Tuesday, November 27, 2012

Shining the Light on State Budgeting

President's Page 
Nov. 15, 2012, Harris County Physician Newsletter 
Produced by Harris County Medical Society

By Keith A. Bourgeois, MD

The State of Texas collects revenue from a variety of sources — taxes, fees, special payments, etc. Many of these were designed to appear like they were being collected to fund specific purposes. The problem is that the Legislature has a habit of siphoning the money that has been set aside for some particular purpose into the General Revenue Fund, which is then used to balance the state budget. This financial shell game is having a negative effect on Texas patients.

For example, in 2003 Gov. Rick Perry signed the Texas Driver Responsibility Program (TDRP) into law. The law was designed to assess large additional fines — into the thousands of dollars apiece — to discourage certain offenses, such as DWI or reckless driving, and to generate money for trauma care. This makes sense since these unacceptable behaviors often lead to someone going to the emergency department (ED). In signing the law, Gov. Perry projected that the legislation would put $1 billion for trauma centers into the Texas Trauma Fund by 2008.

Annually, the TDRP actually generates about $125 million. In 2011, the Legislature allocated $60 million per year to offset hospitals’ uncompensated trauma costs. That means the Legislature is allocating only about 48 percent of the revenue from the TDRP for trauma funding. So, where does the rest of the money go? It goes into the General Revenue Fund to cover state expenses it didn’t pay for in the budget. The Trauma Fund was created because providing high-quality trauma care, at the moment it is needed, is a challenge and is very expensive. It is essential that the Legislature keep its word and stop borrowing money from the Driver Responsibility Program to support other, unrelated, budget items, and start supporting the state’s trauma system.

A second example of the reappropriation of state funds is found in the windfall Texas received from the tobacco lawsuit. Tobacco is the leading preventable cause of death in Texas. This year 24,500 Texans will die from tobacco-related diseases and 29,000 Texas children will start smoking.
In 1998, Texas entered into a settlement with the major tobacco companies after a landmark lawsuit in 1996. As a result of the settlement, Texas will receive about $14.1 billion over 25 years.

In addition, the state also collects substantial tax revenue on tobacco products.
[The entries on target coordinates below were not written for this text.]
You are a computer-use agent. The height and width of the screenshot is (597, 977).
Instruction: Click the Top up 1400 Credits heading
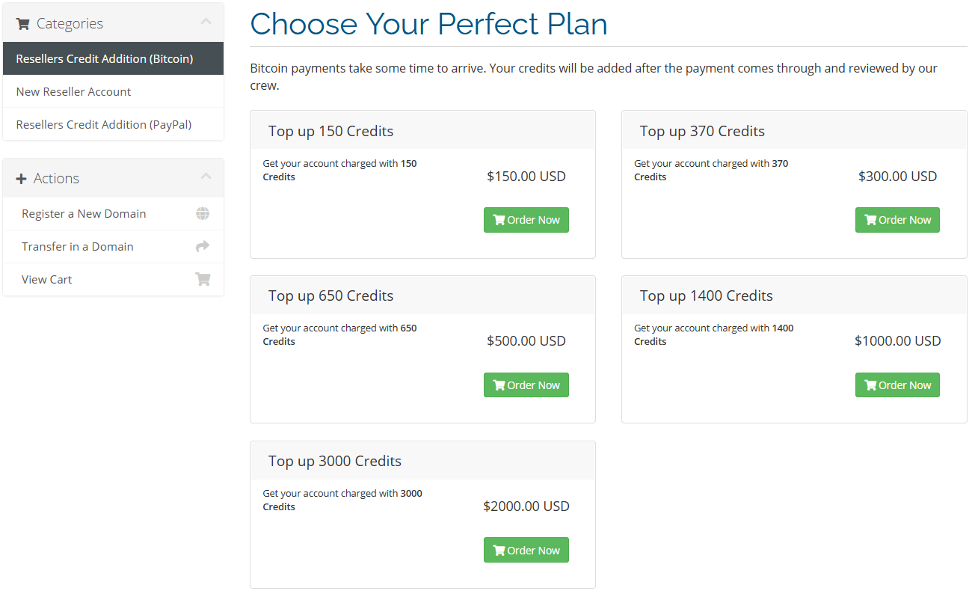[706, 296]
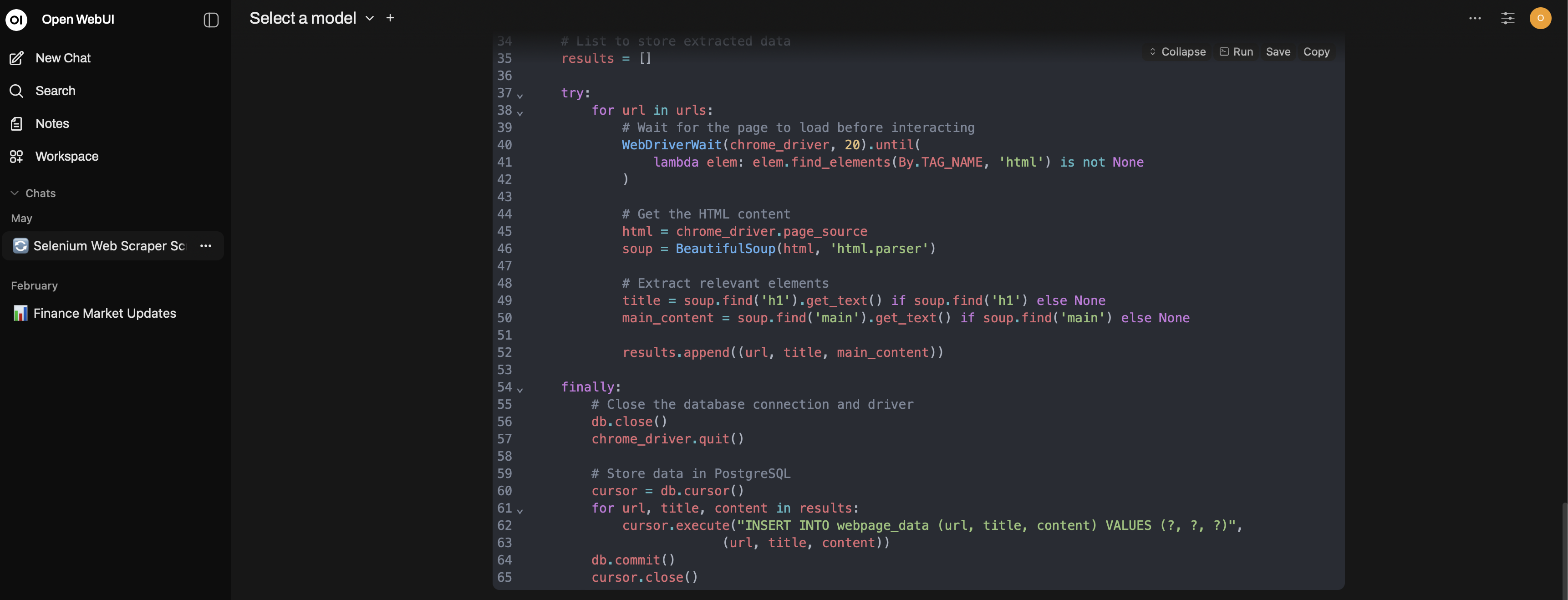Open the more options ellipsis at top right
The height and width of the screenshot is (600, 1568).
point(1475,18)
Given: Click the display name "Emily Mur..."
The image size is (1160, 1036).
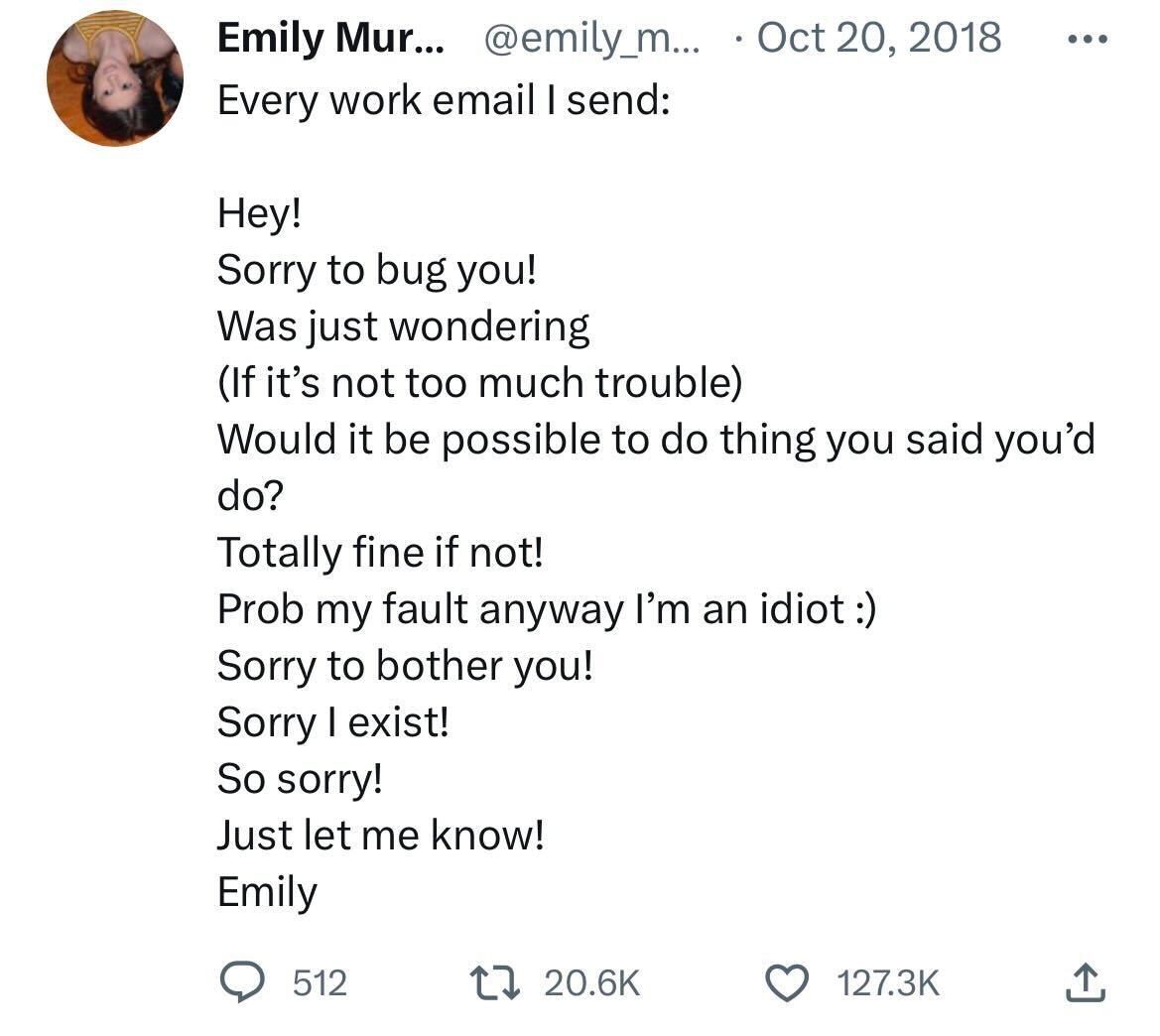Looking at the screenshot, I should tap(330, 39).
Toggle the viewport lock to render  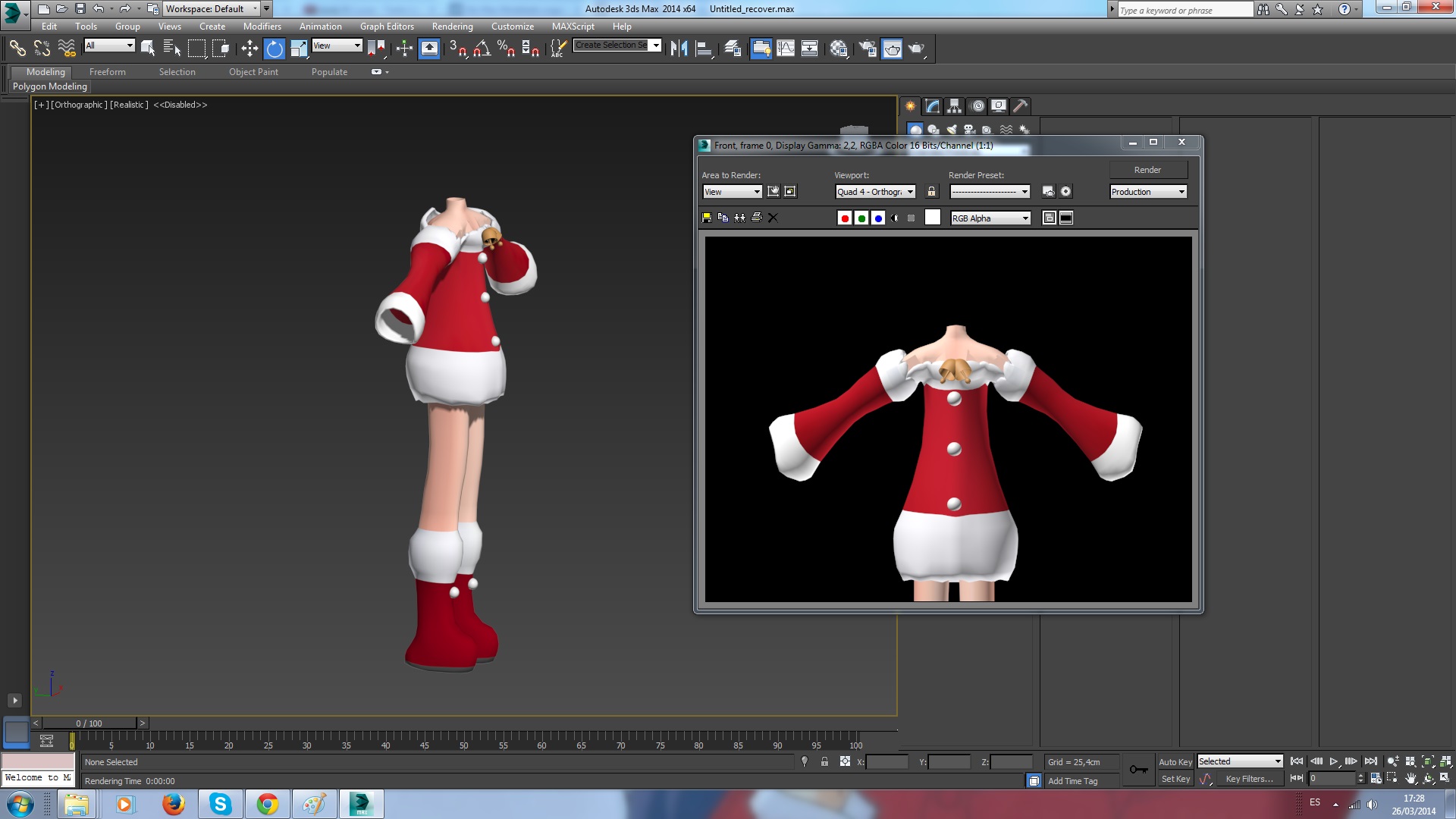931,192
All told, Texas has collected about $1.9 billion in settlement payments and tobacco taxes in FY 2012.

The U.S. Centers for Disease Control and Prevention (CDC) recommends that Texas spend $266.3 million a year to have an effective, comprehensive tobacco prevention program. In FY 2012, Texas only allocated $5.5 million for tobacco prevention and cessation. This amount is two percent of the CDC’s recommendation, which results in Texas ranking 39th among the states in the funding of tobacco prevention programs. Texas’ spending on tobacco prevention amounts to only 0.3 percent of the estimated $1.9 billion in tobacco-generated revenue the state collects each year from settlement payments and tobacco taxes. Guess where the rest of the money goes?

Not only is Texas refusing to spend the money it receives from tobacco sales and the lawsuit on tobacco prevention programs, the Legislature has actually cut back on these programs. The $5.5 million allocated for tobacco prevention and cessation in FY 2012 is half what was allocated in FY 2011.

There is no doubt that Texas has some very difficult issues regarding its budget; however, Texans deserve honesty and prudence with regard to taxation and spending.